A couple of Walker's longtime colleagues in the Department of Biomedical Sciences shared their memories of him.
"Dick always seemed ageless in that he could relate with everyone," said Associate Professor of Biomedical Sciences Edwin Rowland. "He was classically trained and had a great breath of knowledge and interest. So much so that his teaching load was so diverse that when he retired, he couldn't be replaced with one person. Dick loved to teach and interact with students and faculty in the academic setting."
Another colleague, Professor of Biomedical Sciences Bill Romoser, said calling Walker colorful would be an understatement.
"He gave the distinct impression of living every moment to the fullest," Romoser said. "He was good-natured, kind and had a great sense of humor with a twinkle in his eye."

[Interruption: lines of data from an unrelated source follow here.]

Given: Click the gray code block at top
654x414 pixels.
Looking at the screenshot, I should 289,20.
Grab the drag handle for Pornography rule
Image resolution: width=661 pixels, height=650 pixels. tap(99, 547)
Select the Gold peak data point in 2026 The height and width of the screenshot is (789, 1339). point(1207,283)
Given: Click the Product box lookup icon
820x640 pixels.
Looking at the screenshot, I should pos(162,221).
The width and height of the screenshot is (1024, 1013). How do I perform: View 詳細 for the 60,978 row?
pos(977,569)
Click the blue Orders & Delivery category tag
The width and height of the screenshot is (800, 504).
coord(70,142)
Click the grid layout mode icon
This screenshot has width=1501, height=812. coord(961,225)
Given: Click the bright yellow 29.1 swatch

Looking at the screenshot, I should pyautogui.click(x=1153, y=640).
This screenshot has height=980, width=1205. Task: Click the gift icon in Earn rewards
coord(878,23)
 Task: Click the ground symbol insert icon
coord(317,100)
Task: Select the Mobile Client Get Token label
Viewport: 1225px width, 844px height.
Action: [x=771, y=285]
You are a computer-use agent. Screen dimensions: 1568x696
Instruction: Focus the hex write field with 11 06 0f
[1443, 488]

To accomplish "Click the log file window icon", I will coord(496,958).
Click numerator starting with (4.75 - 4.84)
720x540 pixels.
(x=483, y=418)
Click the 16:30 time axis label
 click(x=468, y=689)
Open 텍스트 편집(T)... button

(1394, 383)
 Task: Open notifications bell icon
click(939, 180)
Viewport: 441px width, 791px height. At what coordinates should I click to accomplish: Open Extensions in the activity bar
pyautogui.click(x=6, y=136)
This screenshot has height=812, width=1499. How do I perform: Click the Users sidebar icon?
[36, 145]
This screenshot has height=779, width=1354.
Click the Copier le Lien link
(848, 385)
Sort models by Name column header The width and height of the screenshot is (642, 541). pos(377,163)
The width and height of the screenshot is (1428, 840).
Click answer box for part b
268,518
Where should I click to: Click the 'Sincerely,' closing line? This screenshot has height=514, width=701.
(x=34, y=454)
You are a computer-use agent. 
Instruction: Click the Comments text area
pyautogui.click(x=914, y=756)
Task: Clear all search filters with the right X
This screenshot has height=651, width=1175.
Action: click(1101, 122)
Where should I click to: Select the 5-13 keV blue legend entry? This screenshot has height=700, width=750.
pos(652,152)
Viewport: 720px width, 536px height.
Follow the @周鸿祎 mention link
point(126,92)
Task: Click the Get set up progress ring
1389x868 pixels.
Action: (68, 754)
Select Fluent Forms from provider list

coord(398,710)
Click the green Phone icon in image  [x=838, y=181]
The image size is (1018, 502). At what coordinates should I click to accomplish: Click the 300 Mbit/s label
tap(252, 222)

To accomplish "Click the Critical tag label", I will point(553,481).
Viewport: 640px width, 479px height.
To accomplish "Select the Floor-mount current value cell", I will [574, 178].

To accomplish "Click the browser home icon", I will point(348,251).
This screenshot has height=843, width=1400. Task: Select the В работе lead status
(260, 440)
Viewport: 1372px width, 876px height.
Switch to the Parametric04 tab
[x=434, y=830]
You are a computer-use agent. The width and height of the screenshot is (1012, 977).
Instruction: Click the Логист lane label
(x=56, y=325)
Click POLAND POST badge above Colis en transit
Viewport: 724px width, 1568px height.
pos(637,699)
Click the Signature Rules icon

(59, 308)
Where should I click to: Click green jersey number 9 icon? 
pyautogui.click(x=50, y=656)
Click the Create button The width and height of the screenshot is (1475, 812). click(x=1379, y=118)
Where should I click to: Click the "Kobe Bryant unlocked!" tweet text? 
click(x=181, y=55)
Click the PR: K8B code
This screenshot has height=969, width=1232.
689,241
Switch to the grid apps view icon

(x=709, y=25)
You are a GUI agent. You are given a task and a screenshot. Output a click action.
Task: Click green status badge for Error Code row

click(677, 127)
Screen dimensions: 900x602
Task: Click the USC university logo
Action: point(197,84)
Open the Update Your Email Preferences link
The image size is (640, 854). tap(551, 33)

Romoser added that Walker's academic work in immunology, virology and epidemiology was well respected.
"Dick was a good professor and lecturer who was well-liked and respected by students and colleagues," Romoser said. "He prepared elaborate and instructive lab experiences for students.
"Dick most certainly deserved the title of 'Renaisance Man' because he was a skilled mechanic and builder. When he wanted a house in California -- he built it. When he wanted a boat -- he built it. When he acquired old pump organs in disrepair -- he made them work again, When the family car or any of his sundry motorcycles were broken down -- he fixed them."
In his spare time, Walker enjoyed motorcycling, model railroads, fishing, and playing the accordion, organ, piano, harmonica, and guitar.
Walker is survived by two daughters, a son and six grandchildren.